===== DATA =====
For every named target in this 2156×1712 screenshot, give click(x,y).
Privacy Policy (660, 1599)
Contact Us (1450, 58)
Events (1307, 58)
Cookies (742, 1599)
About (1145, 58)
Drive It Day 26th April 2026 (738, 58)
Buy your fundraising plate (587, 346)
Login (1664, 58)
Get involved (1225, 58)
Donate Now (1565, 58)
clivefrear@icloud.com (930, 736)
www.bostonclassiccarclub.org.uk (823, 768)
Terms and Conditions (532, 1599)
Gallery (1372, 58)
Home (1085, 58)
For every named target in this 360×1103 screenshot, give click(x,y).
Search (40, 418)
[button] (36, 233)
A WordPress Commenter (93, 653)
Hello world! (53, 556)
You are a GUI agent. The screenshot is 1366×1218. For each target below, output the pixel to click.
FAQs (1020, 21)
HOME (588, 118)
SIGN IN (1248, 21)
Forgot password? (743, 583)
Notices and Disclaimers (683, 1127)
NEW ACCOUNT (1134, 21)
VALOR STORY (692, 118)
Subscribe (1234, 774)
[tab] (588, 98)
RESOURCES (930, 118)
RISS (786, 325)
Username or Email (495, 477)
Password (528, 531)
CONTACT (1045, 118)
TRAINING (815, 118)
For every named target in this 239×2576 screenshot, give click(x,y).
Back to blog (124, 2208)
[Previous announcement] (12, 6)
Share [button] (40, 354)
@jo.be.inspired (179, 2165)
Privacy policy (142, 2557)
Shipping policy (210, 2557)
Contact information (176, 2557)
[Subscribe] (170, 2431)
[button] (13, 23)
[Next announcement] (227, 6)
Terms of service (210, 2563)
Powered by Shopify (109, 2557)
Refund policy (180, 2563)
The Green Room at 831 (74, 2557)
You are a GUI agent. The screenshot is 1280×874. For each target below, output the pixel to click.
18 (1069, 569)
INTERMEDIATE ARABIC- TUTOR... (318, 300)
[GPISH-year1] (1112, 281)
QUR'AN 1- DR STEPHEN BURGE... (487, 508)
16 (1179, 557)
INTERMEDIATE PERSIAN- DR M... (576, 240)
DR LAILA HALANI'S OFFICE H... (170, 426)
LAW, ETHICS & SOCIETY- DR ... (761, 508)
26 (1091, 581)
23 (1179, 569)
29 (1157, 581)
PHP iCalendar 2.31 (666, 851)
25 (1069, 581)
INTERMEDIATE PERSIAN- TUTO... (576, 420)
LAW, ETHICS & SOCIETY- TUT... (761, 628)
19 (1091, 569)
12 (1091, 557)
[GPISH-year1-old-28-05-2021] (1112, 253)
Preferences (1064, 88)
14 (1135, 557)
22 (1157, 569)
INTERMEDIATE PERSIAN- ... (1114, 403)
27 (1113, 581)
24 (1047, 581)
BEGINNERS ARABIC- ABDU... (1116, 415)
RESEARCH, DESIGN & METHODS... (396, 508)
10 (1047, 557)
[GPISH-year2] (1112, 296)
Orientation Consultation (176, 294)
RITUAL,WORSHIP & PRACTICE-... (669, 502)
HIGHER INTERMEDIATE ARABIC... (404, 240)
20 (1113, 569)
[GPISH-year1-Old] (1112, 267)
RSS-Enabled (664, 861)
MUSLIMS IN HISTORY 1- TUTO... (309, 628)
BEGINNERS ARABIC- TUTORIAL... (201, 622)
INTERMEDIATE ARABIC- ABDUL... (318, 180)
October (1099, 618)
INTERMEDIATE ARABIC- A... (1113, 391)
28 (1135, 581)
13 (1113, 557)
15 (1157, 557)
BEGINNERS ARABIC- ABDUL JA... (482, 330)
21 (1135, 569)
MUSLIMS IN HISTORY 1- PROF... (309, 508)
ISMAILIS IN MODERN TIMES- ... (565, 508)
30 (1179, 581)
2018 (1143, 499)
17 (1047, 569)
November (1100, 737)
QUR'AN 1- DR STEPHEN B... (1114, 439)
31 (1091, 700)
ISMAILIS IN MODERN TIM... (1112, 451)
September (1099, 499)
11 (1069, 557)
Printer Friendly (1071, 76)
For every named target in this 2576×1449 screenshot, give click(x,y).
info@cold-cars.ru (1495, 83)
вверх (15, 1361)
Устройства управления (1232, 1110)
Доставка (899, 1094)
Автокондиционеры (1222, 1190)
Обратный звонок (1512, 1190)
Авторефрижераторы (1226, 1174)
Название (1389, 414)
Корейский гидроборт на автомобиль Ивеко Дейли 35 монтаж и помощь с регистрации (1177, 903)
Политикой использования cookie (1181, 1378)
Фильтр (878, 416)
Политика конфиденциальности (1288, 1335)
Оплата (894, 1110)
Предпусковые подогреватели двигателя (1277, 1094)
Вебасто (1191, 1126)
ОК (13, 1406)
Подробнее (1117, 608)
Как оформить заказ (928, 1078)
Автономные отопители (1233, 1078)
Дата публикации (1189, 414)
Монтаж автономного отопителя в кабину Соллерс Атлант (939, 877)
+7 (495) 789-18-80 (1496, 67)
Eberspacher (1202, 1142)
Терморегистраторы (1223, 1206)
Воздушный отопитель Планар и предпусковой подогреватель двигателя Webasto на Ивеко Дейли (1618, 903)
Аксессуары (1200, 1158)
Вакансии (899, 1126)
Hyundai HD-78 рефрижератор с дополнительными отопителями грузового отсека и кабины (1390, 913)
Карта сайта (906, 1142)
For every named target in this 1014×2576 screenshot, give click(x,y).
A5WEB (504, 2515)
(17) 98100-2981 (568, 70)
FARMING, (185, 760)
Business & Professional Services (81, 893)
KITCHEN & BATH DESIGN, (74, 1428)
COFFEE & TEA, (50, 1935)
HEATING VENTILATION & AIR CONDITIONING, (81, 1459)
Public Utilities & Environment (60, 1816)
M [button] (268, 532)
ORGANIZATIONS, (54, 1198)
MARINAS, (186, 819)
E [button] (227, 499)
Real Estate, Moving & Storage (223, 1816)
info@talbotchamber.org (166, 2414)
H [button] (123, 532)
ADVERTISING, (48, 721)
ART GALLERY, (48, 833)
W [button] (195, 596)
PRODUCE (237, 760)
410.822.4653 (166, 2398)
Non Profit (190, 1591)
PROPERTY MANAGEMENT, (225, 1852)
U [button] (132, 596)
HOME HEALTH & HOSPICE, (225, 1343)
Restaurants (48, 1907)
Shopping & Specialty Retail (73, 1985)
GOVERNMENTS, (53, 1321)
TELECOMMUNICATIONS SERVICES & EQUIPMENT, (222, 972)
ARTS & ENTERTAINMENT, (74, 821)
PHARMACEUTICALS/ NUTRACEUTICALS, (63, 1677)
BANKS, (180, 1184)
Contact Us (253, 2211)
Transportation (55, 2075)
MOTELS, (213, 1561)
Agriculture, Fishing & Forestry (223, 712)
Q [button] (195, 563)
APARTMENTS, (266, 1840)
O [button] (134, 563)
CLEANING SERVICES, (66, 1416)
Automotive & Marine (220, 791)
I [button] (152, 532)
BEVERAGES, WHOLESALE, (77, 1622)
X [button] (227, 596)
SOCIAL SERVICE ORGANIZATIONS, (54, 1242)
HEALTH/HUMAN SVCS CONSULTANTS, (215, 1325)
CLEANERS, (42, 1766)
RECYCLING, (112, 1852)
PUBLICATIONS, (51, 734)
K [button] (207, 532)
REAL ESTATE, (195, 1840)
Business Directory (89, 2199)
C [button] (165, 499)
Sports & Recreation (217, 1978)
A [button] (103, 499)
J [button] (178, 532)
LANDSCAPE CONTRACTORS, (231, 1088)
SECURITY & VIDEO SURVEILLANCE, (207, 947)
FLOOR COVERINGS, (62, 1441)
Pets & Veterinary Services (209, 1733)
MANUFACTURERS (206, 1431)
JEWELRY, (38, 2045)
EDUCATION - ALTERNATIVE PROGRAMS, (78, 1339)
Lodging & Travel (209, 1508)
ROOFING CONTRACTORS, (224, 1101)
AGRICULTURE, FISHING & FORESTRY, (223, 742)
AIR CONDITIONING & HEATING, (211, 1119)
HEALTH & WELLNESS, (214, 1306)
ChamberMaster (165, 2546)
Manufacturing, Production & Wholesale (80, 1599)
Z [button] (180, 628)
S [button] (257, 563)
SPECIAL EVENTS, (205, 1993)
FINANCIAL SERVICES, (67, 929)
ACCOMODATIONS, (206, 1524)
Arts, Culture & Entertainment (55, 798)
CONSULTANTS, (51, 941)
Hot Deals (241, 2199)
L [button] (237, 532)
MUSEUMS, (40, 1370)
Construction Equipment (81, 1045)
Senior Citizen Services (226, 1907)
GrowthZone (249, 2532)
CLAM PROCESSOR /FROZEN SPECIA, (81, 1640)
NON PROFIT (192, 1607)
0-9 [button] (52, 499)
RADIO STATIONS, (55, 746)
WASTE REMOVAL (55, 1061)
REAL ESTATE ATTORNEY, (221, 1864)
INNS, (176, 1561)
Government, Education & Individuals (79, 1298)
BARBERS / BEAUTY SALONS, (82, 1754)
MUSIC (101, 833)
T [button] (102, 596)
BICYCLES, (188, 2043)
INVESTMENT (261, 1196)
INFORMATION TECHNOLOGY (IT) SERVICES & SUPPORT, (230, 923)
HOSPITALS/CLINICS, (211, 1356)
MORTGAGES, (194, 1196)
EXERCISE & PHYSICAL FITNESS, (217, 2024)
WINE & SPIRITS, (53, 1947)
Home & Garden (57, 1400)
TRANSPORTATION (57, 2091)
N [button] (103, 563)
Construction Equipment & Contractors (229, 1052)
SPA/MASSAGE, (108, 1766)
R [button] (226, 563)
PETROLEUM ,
=====
THE TASK:
With the line containing "L [button] (237, 532)" as the first and the final line of the entries above as the last, write out that span exactly and nothing more.

OUTPUT BELOW:
L [button] (237, 532)
MUSEUMS, (40, 1370)
Construction Equipment (81, 1045)
Senior Citizen Services (226, 1907)
GrowthZone (249, 2532)
CLAM PROCESSOR /FROZEN SPECIA, (81, 1640)
NON PROFIT (192, 1607)
0-9 [button] (52, 499)
RADIO STATIONS, (55, 746)
WASTE REMOVAL (55, 1061)
REAL ESTATE ATTORNEY, (221, 1864)
INNS, (176, 1561)
Government, Education & Individuals (79, 1298)
BARBERS / BEAUTY SALONS, (82, 1754)
MUSIC (101, 833)
T [button] (102, 596)
BICYCLES, (188, 2043)
INVESTMENT (261, 1196)
INFORMATION TECHNOLOGY (IT) SERVICES & SUPPORT, (230, 923)
HOSPITALS/CLINICS, (211, 1356)
MORTGAGES, (194, 1196)
EXERCISE & PHYSICAL FITNESS, (217, 2024)
WINE & SPIRITS, (53, 1947)
Home & Garden (57, 1400)
TRANSPORTATION (57, 2091)
N [button] (103, 563)
Construction Equipment & Contractors (229, 1052)
SPA/MASSAGE, (108, 1766)
R [button] (226, 563)
PETROLEUM ,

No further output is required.